◆ **Your objective**: Using the entries below, output each line exactly from the first through the one that contains "Designed by A-Squared Publishing (902, 1340)".
**** Entries supplied
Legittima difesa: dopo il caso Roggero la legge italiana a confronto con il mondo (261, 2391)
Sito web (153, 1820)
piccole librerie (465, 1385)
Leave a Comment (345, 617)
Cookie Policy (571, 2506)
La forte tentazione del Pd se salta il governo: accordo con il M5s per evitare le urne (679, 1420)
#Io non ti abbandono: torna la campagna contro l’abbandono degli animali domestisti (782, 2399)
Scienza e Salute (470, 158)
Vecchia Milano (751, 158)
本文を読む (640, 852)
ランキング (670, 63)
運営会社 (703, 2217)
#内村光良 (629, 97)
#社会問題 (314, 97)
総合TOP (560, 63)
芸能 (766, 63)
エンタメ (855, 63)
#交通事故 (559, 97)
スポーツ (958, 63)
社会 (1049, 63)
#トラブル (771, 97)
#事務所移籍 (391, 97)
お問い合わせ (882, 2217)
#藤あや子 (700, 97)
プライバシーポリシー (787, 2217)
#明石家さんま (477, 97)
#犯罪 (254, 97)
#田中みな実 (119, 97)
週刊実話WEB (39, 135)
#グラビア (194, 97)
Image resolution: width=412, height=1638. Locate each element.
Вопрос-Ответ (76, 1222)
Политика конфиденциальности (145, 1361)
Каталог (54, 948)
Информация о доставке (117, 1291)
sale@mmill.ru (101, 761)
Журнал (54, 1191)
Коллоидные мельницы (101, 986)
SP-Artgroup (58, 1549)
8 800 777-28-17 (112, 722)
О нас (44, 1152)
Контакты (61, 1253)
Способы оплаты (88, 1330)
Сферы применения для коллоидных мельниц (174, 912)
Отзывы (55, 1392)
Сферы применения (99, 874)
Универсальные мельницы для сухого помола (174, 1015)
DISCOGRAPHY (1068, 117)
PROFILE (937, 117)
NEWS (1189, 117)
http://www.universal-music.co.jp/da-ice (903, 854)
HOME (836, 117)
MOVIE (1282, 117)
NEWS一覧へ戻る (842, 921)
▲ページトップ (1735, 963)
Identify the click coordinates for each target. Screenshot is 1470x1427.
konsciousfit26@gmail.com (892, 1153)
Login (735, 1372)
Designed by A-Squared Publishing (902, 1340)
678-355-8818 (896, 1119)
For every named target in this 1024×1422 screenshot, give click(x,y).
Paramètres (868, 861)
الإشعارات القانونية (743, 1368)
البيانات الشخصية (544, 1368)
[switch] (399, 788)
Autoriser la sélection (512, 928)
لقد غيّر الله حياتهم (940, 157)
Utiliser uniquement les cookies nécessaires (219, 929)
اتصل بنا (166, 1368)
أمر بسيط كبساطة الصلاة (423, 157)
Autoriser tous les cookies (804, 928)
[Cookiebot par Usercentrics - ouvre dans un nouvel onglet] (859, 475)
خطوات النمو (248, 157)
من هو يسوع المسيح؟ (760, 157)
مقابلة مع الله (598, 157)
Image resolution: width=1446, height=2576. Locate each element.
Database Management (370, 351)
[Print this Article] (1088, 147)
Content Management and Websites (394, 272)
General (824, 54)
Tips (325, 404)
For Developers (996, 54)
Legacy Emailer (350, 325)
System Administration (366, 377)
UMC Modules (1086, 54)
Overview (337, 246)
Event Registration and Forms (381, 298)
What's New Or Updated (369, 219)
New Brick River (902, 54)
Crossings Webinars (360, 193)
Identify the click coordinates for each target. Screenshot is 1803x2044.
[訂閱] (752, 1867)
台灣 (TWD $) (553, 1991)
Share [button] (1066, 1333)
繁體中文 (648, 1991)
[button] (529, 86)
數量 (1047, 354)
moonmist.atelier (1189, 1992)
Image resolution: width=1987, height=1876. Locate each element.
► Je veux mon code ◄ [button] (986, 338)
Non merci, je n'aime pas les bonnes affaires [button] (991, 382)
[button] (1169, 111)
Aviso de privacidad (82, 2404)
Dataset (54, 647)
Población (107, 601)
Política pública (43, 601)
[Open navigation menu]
********
◆ **Reply**:
Legittima difesa: dopo il caso Roggero la legge italiana a confronto con il mondo (261, 2391)
Sito web (153, 1820)
piccole librerie (465, 1385)
Leave a Comment (345, 617)
Cookie Policy (571, 2506)
La forte tentazione del Pd se salta il governo: accordo con il M5s per evitare le urne (679, 1420)
#Io non ti abbandono: torna la campagna contro l’abbandono degli animali domestisti (782, 2399)
Scienza e Salute (470, 158)
Vecchia Milano (751, 158)
本文を読む (640, 852)
ランキング (670, 63)
運営会社 (703, 2217)
#内村光良 (629, 97)
#社会問題 (314, 97)
総合TOP (560, 63)
芸能 (766, 63)
エンタメ (855, 63)
#交通事故 (559, 97)
スポーツ (958, 63)
社会 (1049, 63)
#トラブル (771, 97)
#事務所移籍 (391, 97)
お問い合わせ (882, 2217)
#藤あや子 (700, 97)
プライバシーポリシー (787, 2217)
#明石家さんま (477, 97)
#犯罪 (254, 97)
#田中みな実 (119, 97)
週刊実話WEB (39, 135)
#グラビア (194, 97)
Image resolution: width=412, height=1638. Locate each element.
Вопрос-Ответ (76, 1222)
Политика конфиденциальности (145, 1361)
Каталог (54, 948)
Информация о доставке (117, 1291)
sale@mmill.ru (101, 761)
Журнал (54, 1191)
Коллоидные мельницы (101, 986)
SP-Artgroup (58, 1549)
8 800 777-28-17 (112, 722)
О нас (44, 1152)
Контакты (61, 1253)
Способы оплаты (88, 1330)
Сферы применения для коллоидных мельниц (174, 912)
Отзывы (55, 1392)
Сферы применения (99, 874)
Универсальные мельницы для сухого помола (174, 1015)
DISCOGRAPHY (1068, 117)
PROFILE (937, 117)
NEWS (1189, 117)
http://www.universal-music.co.jp/da-ice (903, 854)
HOME (836, 117)
MOVIE (1282, 117)
NEWS一覧へ戻る (842, 921)
▲ページトップ (1735, 963)
Identify the click coordinates for each target. Screenshot is 1470x1427.
konsciousfit26@gmail.com (892, 1153)
Login (735, 1372)
Designed by A-Squared Publishing (902, 1340)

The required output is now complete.